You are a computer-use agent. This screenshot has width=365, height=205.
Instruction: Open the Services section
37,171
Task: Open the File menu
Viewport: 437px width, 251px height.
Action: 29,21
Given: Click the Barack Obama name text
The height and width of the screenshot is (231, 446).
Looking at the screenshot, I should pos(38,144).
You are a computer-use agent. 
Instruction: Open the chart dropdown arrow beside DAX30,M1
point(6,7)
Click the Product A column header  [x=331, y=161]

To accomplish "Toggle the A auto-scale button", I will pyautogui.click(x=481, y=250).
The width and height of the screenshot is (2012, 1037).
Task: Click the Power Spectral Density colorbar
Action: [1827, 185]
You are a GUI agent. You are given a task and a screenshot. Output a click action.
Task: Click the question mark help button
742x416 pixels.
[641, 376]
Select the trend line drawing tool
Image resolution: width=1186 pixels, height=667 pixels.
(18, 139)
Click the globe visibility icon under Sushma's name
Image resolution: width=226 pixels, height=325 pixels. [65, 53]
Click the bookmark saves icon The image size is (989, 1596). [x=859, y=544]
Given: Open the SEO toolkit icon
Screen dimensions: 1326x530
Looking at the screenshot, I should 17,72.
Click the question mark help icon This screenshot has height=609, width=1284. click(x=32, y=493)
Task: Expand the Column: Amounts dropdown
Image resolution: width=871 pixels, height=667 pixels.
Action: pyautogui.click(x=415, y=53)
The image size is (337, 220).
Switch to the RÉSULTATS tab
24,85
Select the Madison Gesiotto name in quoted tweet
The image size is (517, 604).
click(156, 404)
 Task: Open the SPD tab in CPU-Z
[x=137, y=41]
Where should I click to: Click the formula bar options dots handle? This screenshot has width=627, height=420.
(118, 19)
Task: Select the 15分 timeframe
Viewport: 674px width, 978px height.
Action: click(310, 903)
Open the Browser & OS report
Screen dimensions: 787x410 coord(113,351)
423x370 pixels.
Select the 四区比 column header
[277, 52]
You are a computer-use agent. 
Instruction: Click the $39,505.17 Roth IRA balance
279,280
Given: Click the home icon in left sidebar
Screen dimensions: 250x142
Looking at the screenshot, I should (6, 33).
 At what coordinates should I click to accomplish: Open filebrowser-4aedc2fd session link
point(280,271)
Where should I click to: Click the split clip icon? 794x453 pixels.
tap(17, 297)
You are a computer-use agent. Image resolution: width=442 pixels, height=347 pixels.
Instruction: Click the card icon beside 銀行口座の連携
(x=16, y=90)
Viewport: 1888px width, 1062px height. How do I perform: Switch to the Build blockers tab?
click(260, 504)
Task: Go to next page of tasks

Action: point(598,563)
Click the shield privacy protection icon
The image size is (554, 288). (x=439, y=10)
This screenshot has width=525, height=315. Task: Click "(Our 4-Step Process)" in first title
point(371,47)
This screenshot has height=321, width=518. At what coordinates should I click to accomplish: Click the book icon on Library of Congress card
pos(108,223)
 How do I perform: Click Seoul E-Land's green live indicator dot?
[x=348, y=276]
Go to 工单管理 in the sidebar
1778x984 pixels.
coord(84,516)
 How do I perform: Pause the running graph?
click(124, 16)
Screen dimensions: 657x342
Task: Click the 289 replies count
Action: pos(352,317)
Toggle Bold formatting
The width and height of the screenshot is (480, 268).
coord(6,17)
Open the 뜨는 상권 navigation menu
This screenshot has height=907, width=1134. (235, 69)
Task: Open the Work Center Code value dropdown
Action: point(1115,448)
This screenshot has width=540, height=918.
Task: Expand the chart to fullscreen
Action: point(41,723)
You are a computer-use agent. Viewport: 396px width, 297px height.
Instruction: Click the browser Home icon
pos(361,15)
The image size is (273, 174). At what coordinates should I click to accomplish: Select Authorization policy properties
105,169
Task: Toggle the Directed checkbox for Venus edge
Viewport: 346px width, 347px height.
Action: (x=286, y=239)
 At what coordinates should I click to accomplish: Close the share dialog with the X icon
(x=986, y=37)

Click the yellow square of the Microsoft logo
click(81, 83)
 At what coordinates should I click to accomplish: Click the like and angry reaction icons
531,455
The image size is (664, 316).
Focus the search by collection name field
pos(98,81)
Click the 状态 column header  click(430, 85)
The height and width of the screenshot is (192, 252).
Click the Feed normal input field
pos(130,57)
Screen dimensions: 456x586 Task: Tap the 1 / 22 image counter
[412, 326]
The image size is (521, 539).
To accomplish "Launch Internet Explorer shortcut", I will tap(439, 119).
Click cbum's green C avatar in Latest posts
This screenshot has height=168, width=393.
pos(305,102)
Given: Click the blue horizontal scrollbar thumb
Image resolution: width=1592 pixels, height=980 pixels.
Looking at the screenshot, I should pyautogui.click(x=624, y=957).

### WHAT TO DO:
Each line of the entries above that contains "computer" must be copied into the answer.

### RESULT OF THIS TASK:
You are a computer-use agent. This screenshot has width=365, height=205.
You are a computer-use agent. 
You are a computer-use agent. 
You are a computer-use agent. Image resolution: width=442 pixels, height=347 pixels.
You are a computer-use agent. Viewport: 396px width, 297px height.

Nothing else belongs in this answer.